When Luis Macedo's home went into foreclosure last year after months of what he called getting the run around from his lenders at Countrywide Financial Corp., he was frustrated and worried.
When he learned Wednesday that some of the same Countrywide executives who oversaw the writing of the bad loans were buying up delinquent mortgages from the government at low prices and then making millions off potential mortgage payments, he was outraged.
"It's absolutely criminal that these guys are still in business," said Macedo, a Dallas native who said Countrywide misled him about how to pay back his loan, foreclosed on his house and forced him to vacate.
"The upper echelon guys perpetrated a fraud because they allowed loans to be written with no oversight. The same way they ban guys from trading on Wall Street, these guys should be banned from the banking and mortgage industry for life," he said. "It's preposterous that these guys are still allowed be in the mortgage business."

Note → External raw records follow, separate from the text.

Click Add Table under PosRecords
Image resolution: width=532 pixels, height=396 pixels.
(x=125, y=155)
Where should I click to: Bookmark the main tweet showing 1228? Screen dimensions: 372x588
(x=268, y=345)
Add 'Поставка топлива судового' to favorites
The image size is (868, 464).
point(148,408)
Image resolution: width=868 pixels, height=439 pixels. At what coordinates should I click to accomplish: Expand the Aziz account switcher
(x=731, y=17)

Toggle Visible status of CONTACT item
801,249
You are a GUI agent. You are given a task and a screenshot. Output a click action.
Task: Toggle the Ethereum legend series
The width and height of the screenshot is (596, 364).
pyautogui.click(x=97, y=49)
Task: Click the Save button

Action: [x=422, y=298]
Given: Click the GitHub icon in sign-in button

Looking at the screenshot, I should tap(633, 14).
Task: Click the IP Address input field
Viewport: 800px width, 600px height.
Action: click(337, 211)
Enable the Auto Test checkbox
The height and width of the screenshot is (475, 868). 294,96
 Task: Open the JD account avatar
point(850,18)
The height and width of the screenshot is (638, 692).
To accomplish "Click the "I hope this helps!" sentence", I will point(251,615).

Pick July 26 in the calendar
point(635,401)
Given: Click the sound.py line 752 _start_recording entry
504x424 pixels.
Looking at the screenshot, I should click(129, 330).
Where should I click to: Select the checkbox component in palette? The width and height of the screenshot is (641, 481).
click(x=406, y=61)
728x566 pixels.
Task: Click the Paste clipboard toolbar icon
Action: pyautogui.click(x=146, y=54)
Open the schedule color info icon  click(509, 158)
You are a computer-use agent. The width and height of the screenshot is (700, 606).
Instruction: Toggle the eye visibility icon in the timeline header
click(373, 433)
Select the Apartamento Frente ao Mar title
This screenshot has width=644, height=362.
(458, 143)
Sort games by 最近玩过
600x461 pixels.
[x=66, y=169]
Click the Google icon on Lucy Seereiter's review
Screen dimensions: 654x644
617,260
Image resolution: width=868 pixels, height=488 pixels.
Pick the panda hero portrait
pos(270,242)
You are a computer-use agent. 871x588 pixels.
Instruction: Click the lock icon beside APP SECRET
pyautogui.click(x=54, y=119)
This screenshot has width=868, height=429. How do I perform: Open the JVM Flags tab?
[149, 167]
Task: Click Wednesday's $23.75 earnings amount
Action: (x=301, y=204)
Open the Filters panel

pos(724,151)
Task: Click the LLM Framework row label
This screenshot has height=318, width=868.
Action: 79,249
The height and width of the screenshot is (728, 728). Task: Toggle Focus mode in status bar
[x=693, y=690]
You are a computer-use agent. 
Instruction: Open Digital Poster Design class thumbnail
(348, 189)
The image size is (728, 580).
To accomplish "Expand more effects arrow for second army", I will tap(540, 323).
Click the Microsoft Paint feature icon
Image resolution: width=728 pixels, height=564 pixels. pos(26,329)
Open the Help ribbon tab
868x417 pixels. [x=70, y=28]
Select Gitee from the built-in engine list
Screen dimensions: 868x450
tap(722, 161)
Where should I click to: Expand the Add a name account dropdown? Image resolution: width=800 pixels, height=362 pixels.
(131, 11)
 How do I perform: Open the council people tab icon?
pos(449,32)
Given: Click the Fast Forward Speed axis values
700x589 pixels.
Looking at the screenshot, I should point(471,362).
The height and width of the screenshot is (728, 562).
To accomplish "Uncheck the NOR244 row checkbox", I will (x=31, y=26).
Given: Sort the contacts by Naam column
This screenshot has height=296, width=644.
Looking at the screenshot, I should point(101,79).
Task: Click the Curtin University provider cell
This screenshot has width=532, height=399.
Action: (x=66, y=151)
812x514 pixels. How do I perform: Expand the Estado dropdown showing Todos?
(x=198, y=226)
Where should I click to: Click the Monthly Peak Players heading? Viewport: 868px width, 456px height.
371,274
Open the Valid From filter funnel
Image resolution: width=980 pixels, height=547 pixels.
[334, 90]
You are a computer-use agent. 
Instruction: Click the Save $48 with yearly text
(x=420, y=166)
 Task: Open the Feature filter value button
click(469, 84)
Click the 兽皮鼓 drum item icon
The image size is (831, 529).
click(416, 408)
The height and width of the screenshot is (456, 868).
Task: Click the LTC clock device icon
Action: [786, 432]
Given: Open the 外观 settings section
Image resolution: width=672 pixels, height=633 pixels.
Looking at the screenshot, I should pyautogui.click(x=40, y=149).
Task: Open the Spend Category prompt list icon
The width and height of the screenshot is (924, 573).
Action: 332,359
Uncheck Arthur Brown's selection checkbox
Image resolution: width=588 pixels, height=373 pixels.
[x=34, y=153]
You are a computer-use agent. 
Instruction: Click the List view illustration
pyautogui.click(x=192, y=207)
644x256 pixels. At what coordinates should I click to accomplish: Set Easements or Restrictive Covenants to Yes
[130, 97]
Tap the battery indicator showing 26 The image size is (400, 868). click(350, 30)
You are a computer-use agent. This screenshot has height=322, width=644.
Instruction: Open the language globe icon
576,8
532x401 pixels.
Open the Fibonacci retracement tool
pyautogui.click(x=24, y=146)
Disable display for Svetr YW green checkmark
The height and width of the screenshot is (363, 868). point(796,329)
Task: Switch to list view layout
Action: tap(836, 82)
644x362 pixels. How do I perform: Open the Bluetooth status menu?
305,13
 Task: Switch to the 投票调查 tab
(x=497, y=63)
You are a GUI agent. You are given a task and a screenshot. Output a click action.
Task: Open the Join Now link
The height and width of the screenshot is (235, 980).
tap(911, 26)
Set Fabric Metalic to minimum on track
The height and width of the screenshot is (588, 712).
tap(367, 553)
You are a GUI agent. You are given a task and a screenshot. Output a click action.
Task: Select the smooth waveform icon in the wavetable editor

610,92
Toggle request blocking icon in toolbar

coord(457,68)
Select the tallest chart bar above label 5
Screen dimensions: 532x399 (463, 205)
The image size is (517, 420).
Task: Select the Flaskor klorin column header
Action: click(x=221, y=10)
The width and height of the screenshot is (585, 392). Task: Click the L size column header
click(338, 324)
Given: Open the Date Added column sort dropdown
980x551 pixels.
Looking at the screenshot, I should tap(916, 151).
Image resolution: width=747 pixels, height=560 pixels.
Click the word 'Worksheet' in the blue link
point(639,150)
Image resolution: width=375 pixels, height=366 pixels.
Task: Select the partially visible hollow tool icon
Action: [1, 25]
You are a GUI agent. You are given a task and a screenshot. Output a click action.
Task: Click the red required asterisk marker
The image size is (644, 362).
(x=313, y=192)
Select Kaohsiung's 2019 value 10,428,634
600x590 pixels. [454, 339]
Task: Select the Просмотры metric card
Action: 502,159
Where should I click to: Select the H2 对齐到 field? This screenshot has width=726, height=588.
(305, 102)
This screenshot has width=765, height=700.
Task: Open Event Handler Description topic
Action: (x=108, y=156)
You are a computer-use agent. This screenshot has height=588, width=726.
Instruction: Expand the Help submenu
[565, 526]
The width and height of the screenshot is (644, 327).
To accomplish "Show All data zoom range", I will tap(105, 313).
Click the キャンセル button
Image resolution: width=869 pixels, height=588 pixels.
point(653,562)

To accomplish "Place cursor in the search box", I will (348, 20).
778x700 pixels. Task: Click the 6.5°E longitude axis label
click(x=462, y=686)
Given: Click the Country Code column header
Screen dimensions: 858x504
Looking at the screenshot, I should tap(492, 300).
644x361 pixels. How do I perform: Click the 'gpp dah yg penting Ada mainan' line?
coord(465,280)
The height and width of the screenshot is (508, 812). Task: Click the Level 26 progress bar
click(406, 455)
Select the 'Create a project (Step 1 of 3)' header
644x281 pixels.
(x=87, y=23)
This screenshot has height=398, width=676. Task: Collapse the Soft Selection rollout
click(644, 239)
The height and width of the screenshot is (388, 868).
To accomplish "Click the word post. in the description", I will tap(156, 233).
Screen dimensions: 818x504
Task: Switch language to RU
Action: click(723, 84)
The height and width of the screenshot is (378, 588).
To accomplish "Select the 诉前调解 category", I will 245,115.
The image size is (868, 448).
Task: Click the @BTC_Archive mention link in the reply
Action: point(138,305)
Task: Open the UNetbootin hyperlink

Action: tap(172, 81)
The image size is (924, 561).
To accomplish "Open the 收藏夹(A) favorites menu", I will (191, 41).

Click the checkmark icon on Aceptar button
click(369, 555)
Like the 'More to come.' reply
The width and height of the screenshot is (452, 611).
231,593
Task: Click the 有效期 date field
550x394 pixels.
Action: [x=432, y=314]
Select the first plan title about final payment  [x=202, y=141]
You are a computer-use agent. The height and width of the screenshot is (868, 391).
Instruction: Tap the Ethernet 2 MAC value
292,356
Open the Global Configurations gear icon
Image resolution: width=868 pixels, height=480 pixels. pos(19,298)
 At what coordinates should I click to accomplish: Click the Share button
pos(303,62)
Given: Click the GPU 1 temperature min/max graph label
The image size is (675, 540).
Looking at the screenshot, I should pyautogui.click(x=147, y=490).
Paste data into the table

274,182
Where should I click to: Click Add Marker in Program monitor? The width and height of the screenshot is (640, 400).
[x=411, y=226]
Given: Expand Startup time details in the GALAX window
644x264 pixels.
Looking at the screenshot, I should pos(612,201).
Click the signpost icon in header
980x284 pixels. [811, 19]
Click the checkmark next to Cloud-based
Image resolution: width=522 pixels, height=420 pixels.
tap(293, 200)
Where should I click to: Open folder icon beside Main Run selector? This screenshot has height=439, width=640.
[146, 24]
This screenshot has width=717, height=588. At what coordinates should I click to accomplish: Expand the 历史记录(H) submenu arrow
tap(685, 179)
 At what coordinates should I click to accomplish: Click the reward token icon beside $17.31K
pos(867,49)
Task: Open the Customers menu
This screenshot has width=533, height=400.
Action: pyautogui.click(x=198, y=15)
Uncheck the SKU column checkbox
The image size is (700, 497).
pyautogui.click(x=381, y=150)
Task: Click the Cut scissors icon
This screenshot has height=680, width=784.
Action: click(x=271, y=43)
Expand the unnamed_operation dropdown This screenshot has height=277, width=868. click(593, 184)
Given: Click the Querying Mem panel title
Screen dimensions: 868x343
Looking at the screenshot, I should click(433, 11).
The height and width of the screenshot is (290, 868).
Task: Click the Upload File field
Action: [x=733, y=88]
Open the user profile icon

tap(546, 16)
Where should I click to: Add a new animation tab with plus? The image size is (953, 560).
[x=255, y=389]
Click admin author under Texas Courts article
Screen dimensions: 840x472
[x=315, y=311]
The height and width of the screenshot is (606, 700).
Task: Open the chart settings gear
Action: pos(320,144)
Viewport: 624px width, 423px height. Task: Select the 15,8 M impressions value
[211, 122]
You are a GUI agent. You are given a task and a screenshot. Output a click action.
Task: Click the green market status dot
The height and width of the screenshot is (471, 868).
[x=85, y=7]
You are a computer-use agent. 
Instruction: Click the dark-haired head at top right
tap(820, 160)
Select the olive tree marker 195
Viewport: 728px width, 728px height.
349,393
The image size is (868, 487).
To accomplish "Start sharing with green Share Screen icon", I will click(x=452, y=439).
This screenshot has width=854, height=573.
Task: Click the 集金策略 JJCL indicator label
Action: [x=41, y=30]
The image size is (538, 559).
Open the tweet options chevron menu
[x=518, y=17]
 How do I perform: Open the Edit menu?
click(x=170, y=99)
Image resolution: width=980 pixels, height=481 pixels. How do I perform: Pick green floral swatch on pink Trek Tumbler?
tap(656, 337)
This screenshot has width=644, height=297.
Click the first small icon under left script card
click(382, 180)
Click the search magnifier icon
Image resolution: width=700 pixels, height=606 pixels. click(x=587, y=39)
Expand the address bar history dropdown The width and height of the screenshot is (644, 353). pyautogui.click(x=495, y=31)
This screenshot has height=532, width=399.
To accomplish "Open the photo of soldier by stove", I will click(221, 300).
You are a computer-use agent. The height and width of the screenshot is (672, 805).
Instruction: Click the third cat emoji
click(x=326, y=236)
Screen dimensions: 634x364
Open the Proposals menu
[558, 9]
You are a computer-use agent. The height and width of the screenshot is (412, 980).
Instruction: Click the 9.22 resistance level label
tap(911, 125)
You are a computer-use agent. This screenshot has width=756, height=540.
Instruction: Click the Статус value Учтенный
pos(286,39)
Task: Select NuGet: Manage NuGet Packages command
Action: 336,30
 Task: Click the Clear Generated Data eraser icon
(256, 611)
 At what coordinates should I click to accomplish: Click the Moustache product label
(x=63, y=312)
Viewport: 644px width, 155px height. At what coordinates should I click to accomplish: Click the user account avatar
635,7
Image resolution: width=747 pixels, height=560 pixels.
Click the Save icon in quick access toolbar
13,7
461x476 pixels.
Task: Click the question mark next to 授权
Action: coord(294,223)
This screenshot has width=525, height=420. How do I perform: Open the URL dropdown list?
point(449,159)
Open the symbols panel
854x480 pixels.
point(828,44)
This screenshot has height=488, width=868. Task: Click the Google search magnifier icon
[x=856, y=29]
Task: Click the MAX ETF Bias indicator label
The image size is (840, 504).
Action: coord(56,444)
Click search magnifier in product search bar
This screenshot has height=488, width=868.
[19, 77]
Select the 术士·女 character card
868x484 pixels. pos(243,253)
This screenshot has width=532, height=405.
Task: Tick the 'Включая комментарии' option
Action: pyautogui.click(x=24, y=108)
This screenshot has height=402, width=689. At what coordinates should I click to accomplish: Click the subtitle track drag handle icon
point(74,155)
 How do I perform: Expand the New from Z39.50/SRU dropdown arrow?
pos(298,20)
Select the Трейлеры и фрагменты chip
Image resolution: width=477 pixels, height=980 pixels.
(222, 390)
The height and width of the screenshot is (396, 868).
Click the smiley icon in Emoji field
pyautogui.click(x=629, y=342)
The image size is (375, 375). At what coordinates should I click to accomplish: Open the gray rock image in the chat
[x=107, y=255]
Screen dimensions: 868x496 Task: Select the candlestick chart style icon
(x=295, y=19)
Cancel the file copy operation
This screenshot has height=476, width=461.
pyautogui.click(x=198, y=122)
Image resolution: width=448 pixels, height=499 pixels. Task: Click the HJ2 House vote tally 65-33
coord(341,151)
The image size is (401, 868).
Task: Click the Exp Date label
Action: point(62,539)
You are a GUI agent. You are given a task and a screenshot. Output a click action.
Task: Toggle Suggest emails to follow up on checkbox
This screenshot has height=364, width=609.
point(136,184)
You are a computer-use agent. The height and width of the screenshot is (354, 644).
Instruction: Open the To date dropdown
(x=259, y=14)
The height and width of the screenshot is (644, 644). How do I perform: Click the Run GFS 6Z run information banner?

Like AIG and Bear Stearns, the name Countrywide -- once the nation's largest mortgage lender -- has become shorthand for a notorious moment in the recession and its logo a veritable symbol of the burst housing bubble.
Now, several former Countrywide executives, including former president Stanford Kurland, 56, have started a company to take advantage of government programs, buying up delinquent mortgages for pennies on the dollar. By collecting what they can from the tenants, the company is making hundreds of millions of dollars even as other businesses continue to crater.
While the new company, PennyMac, insisted that it is providing a public service by buying mortgages from the government and helping homeowners in need, some former Countrywide borrowers became outraged that the individuals they believe , were behind the predatory-lending policies that led to housing bubble are now back in business.
"I am surprised these fat cats are back in business making loans again," said Edward Jordan, an 80-year-old retired postal worker from Brooklyn, N.Y., who claimed he was duped into taking out a loan that quickly grew to unreasonable levels.
Jordan said the bank from which he first received a mortgage fraudulently claimed he was earning five times more per month than his actual pension of $1,200. For months in 2008, Countrywide, which later bought his mortgage, was unwilling to reconsider the loan until his lawyers stepped in and proved fraud.
"They laughed all the way to bank, and now they're laughing all the way back," said Jordan.
PennyMac, officially the Private National Mortgage Acceptance Co., based in Calabasas, Calif., received hundreds of millions of dollars in capital from private equity giant BlackRock. And Kurland, who received $200 million when he sold his Countrywide stock, reportedly put up some of his own money to found the venture.
The Countrywide brand has in some ways become as toxic as the mortgages it is alleged to have sold.
The name has become so sullied that Bank of America, which purchased Countrywide last year for the bargain price of $4 billion, plans to discontinue the use of the Countrywide name and logo.
PennyMac knows its leaders' former associations with Countrywide present a public relations problem and is doing what it can to avoid talking about it.